As the COVID-19 pandemic sweeps across the nation, it brings not only consternation related to individual health but also a plethora of issues for employers. Although this is a highly dynamic situation changing daily as various governmental agencies issue and revise guidance and Congress passes additional legislation, this article endeavors to highlight several wage and hour issues related to COVID-19. But note, given how rapidly developments are occurring, employers should seek legal counsel before acting on any information in this article.
Families First Coronavirus Response Act (“FFCRA”)
The FFCRA, applicable to employers with less than 500 employees, requires employers to provide two weeks (up to 80 hours) of paid sick leave at the regular rate to an employee unable to work because the employee is quarantined (pursuant to Federal, State, or local government order or advice of a health care provider) or because the employee has COVID-19 symptoms and is seeking a medical diagnosis. Note that recently issued CDC guidance suggests that “quarantined” means a person has been specifically directed to stay home, not a general “stay home” issued within a municipality. For more information, see Corey’s article.
The FFCRA also requires employers to provide two weeks (up to 80 hours) of paid sick leave at 2/3 the regular rate to an employee caring for an individual subject to quarantine or caring for a child whose school or day-care is closed or unavailable due to COVID-19. The FFCRA also expands on FMLA leave, providing for up to ten weeks of paid leave at 2/3 the regular rate to an employee caring for a child whose school or day-care is closed or unavailable due to COVID-19.
In general, most employment is “at-will”-thus an employer is free to send employees home without pay for a period of time, or may require employees to use acquired leave subject to the employer’s policies. But this is subject to several caveats:
• Employees must not work during furlough: If a non-exempt employee performs any work during the furlough, he or she must be compensated for that time. Similarly, if an exempt employee performs any work during the furlough, he or she must be compensated for the entire week in which work was performed. Another consideration is whether an employee is engaged in compensable “waiting time.” Employers should clarify any expectations about work to be performed during a furlough, and should consider drafting a policy about not performing work during a furlough and requiring employees to sign an acknowledgment.
• Some states require reporting time pay: Several states, including California, New York, and the District of Columbia, require employers to pay an employee for reporting to work even if the employee is sent home immediately. This would apply if employees reported to work only to learn about a furlough being implemented. However, several states also have exceptions for “acts of God” or similar force majeure issues, so employers should consult legal counsel to determine what is required in the jurisdictions in which the employer operates.

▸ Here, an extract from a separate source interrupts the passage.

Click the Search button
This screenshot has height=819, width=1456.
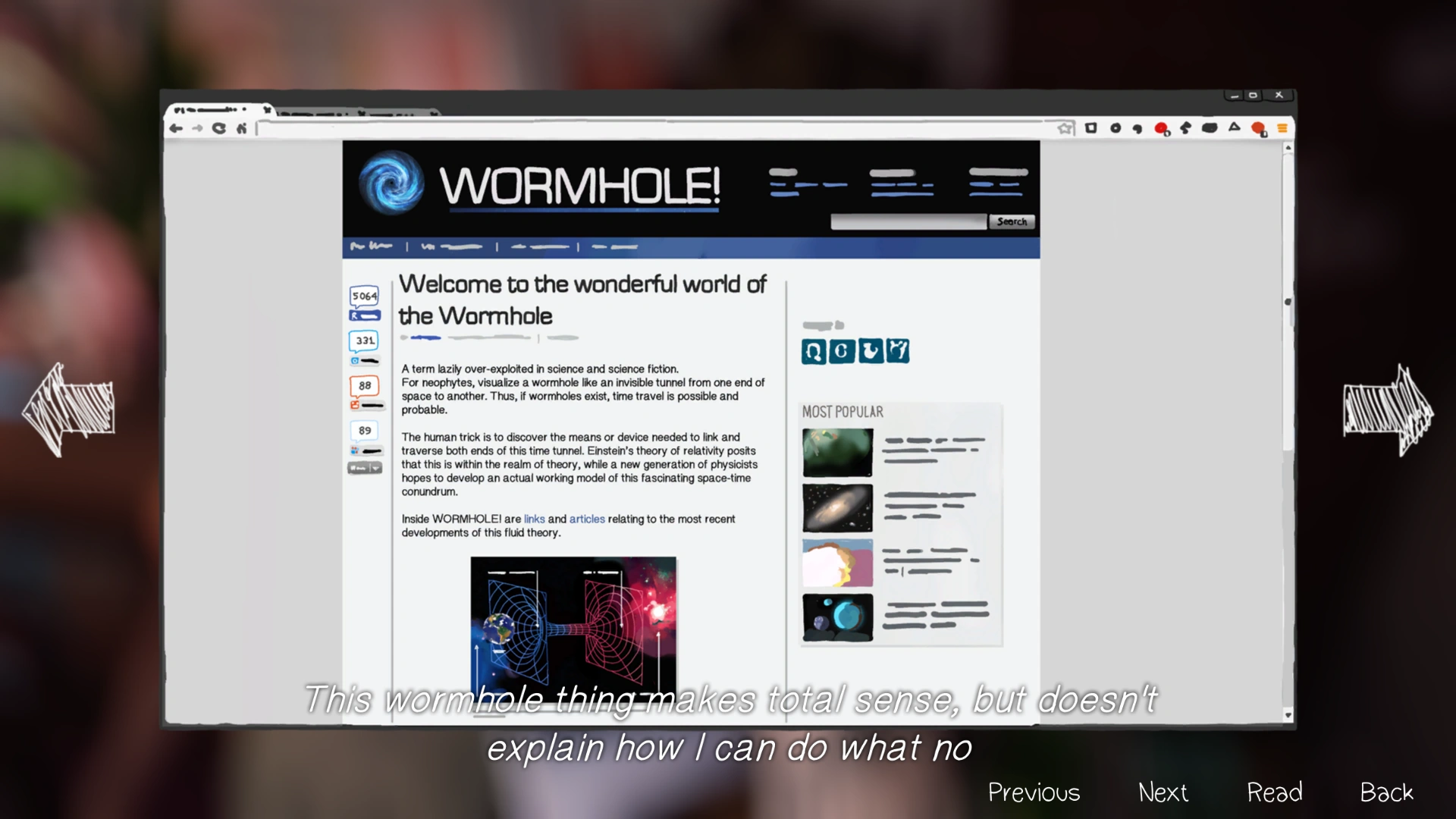[x=1012, y=221]
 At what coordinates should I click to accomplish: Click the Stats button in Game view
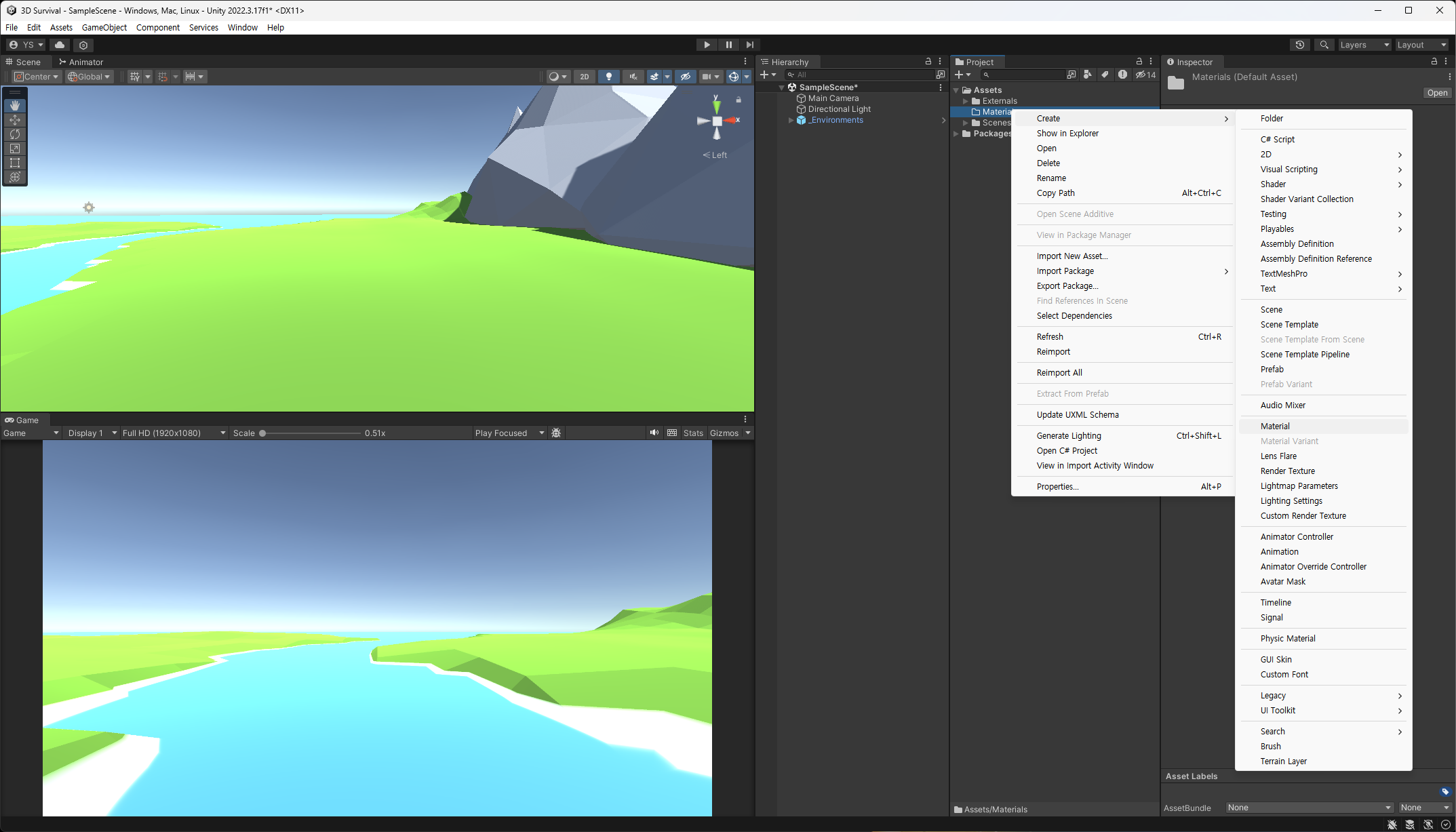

• Some states or cities require predictability pay: These jurisdictions require an employer to give advance notice of a schedule change, typically one or two weeks. Failure to do so requires the employer to provide “predictability pay” to offset the lack of notice. Of course, in light of sudden stay at home orders or other government mandates that make business operations difficult or impossible, it may likewise be impossible to provide adequate notice before implementing a furlough. Again, some jurisdictions offer exceptions for “acts of God,” so it is important to consult counsel for the specific jurisdictions at issue.
Again, employment is generally “at-will,” but several states have a requirement to pay a last paycheck immediately upon termination of employment or within a set period of time. It is important to be familiar with the specific jurisdictions in which an employer operates to know if this applies.
WARN and Mini-WARN Acts
Though not a pay issue, employers should also be aware that instituting layoffs or furloughs may implicate the federal WARN act or state mini-WARN acts that require advance notice of layoffs.
The Bottom Line
This article highlights several potential issues, but this is only the tip of the iceberg. Each of these issues is nuanced and potentially evolving. Employers should carefully consider these issues and seek counsel to confirm any legislative/administrative changes or any jurisdiction-specific issues before taking action in response to COVID-19.